• Document segment
Have you ever had the experience of meeting someone for the very first time, and then suddenly you see them all over town the next few weeks?
The same thing happened to me over Chanukah this year, except in the realm of Torah!
I was privileged to hear a pre-holiday lecture given by the inspiring Rav Moshe Tzvi Weinberg. Rav Weinberg’s topic was ostensibly a reprisal of the popular question that we ask during Chanukah, but turned out to offer a lesson to hopefully last for a lifetime.
Rav Weinberg posed the famous question of the Beit Yosef, in the Orach Chaim, Siman 670. Why do we celebrate Chanukah for eight nights when really, the miracle of the oil only was a miracle for seven nights? The first night, of course, the oil was supposed to burn, and, therefore, that would not seem to merit celebration. The Beit Yosef offers several solutions regarding the oil and the lights. Through the years, others have added more suggestions for solutions, including that of the Pri Chadash, who suggests that the extra night was for the victory in battle and the other seven reflected the miracle of the lights.
The answer that Rav Weinberg offered was from Rav Simcha Zissel of Kelem zt”l, who says quite simply that our Rabbis chose to codify the first night of lighting as a practice for a powerful reason. The Rav of Kelem agrees, that indeed the first night of light was not a night that stepped out of the laws of nature and was not a formal miracle. Yet, we light that night in order to remind us for eternity, and I will transliterate his brief words, “She-af Ha-Teva, Kulo Nes” that “even nature is all a miracle!”
Then Rav Weinberg quoted a Gemara in Ta’anit 22: Rav Chanina ben Dosa’s daughter was sad because she had mistakenly used vinegar instead of oil when preparing her Shabbat candles, and time was short, and she knew she could not get the candles to light in time. Rabbi Chanina answered famously, “He who told oil to burn will tell vinegar to burn and it will burn.” And so they did!! Rav Chanina had mastered the teaching of the Rav of Kelem. He knew that Hashem’s “hand” is behind all of nature and truly believed that even something as humdrum as the concept of oil lighting into fire was an active miracle from God. For him then, God could just as easily turn vinegar into fire as well. And God did.

• Set exercise 1
Copy everything in the records from the line containing "Given: Click the" down to the end of the records, keeping each line as it appears, and leave out the pictures.

• Provided entries
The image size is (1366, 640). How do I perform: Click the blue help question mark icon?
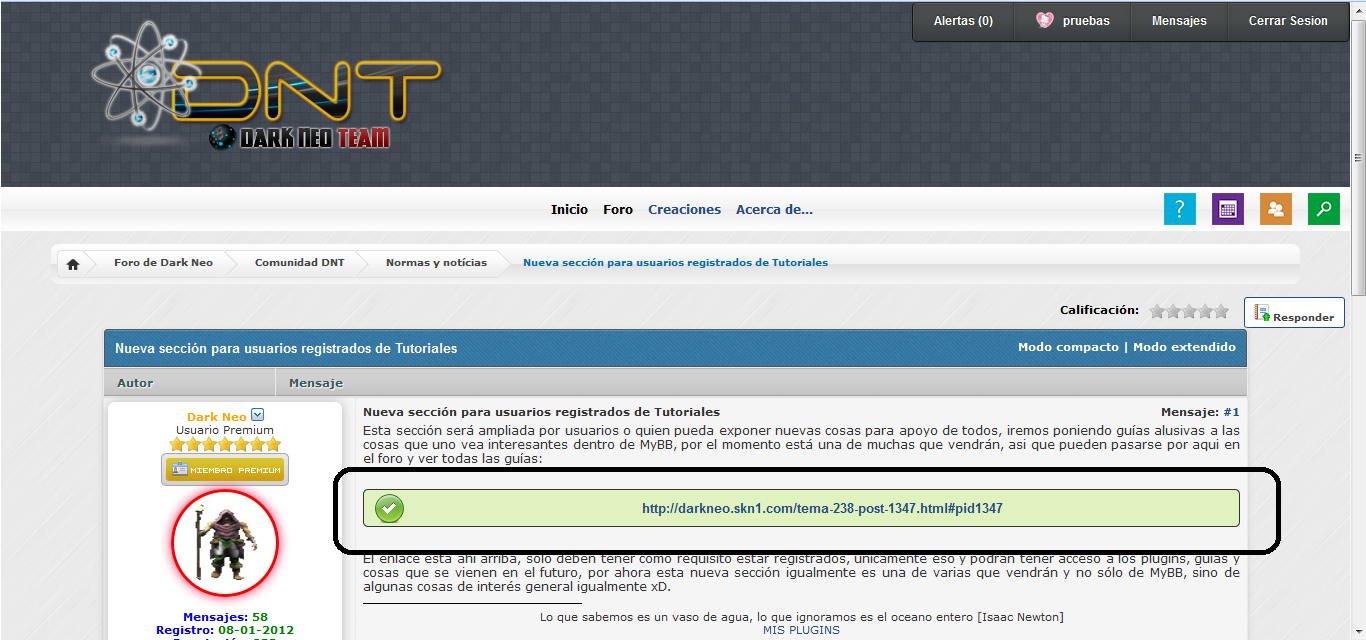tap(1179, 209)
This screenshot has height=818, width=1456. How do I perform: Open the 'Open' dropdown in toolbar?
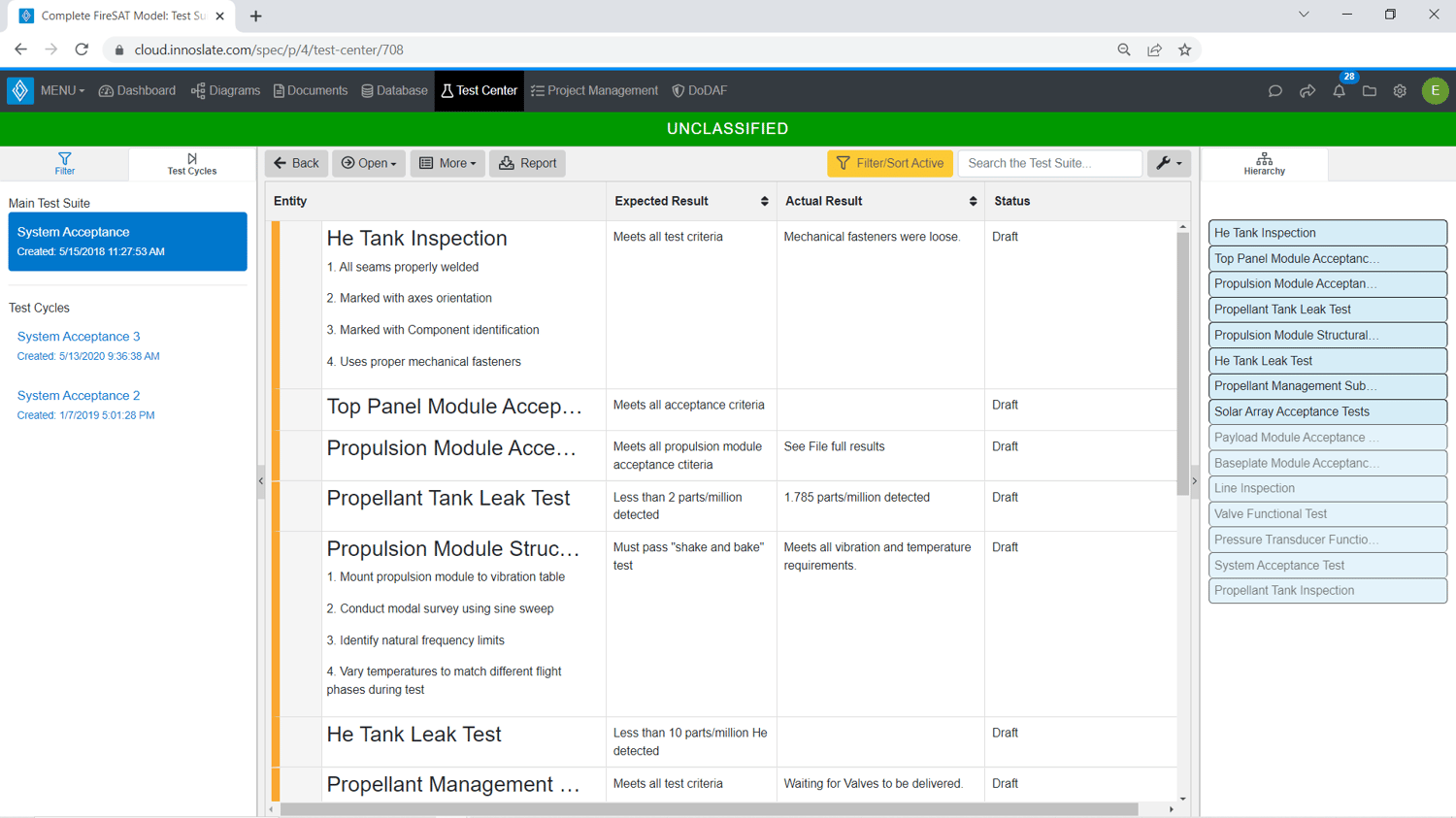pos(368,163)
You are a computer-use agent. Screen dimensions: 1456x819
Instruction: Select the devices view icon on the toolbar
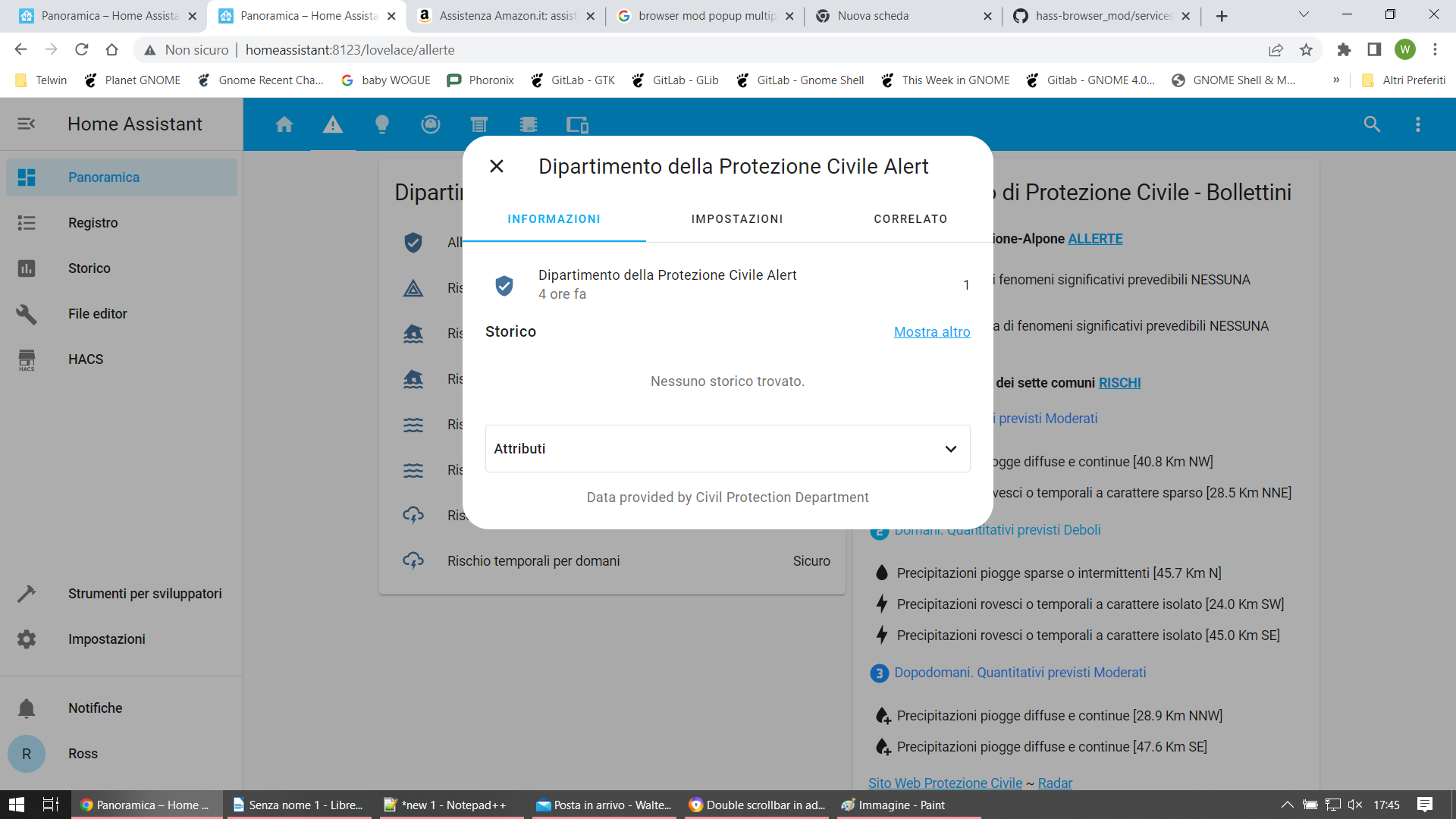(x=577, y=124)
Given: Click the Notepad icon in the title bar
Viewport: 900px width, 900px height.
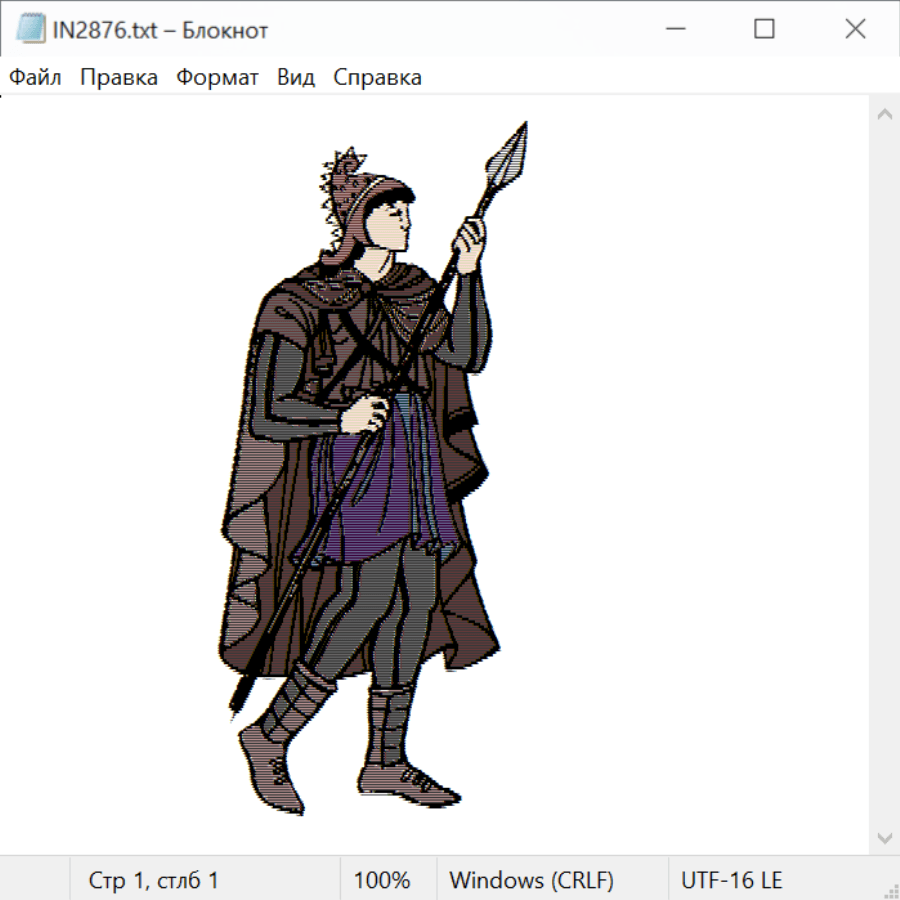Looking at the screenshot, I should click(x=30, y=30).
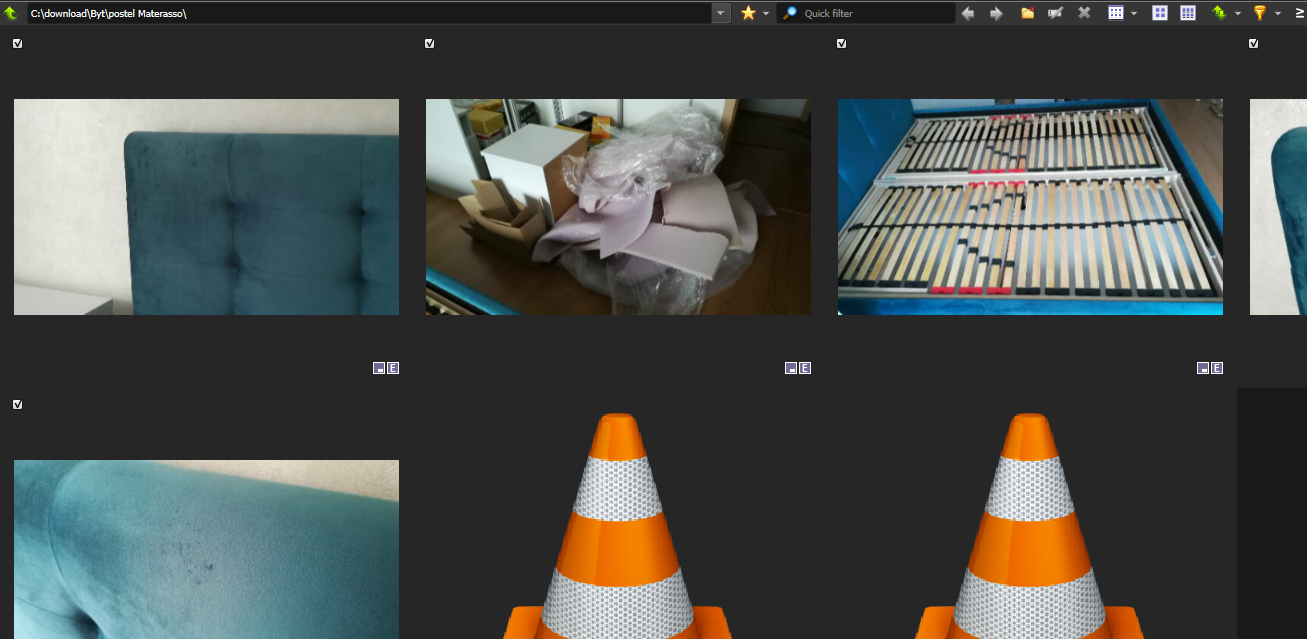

• Set exercise 2
Which people does the Chanukah text name with the title "Rav"? List each person once.

• Written response 1
Given: Click the Notepad icon in the title bar
Viewport: 900px width, 900px height.
Looking at the screenshot, I should click(x=30, y=30).

• Written response 2
Rav Moshe Tzvi Weinberg
Rav Simcha Zissel of Kelem
Rav Chanina ben Dosa